- [What to work on]:
Return, word for word, the line that contains "The height and width of the screenshot is (545, 1032)." and every line after it through the end of the records.

[Pixel coordinate grounding data]
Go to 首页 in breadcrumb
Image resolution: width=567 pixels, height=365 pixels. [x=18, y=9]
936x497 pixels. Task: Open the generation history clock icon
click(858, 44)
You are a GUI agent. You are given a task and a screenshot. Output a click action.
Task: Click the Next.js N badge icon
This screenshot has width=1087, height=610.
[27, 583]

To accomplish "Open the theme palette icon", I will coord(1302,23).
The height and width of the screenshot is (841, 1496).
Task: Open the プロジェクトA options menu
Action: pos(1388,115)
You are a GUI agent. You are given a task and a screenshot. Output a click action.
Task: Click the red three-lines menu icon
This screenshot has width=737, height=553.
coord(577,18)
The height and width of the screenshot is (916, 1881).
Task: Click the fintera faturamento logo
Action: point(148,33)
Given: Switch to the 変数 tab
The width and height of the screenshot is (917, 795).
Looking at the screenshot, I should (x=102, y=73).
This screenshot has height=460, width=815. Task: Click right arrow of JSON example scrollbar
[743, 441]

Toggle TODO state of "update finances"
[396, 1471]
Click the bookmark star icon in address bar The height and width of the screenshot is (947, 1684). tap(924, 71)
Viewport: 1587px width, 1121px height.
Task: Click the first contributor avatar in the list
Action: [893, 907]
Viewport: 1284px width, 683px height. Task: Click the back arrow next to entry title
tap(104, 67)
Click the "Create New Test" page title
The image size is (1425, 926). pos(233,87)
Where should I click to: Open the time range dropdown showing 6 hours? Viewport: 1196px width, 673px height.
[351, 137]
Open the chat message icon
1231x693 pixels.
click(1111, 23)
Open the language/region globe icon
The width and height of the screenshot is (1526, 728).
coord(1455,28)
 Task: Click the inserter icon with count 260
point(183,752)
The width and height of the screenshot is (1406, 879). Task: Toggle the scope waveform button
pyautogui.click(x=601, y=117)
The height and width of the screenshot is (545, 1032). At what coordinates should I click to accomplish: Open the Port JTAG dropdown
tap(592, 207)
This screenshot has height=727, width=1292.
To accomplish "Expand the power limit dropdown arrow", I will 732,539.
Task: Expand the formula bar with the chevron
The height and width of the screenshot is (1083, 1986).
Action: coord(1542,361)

- [Solution for this task]:
The height and width of the screenshot is (545, 1032). At what coordinates should I click to accomplish: Open the Port JTAG dropdown
tap(592, 207)
This screenshot has height=727, width=1292.
To accomplish "Expand the power limit dropdown arrow", I will 732,539.
Task: Expand the formula bar with the chevron
The height and width of the screenshot is (1083, 1986).
Action: coord(1542,361)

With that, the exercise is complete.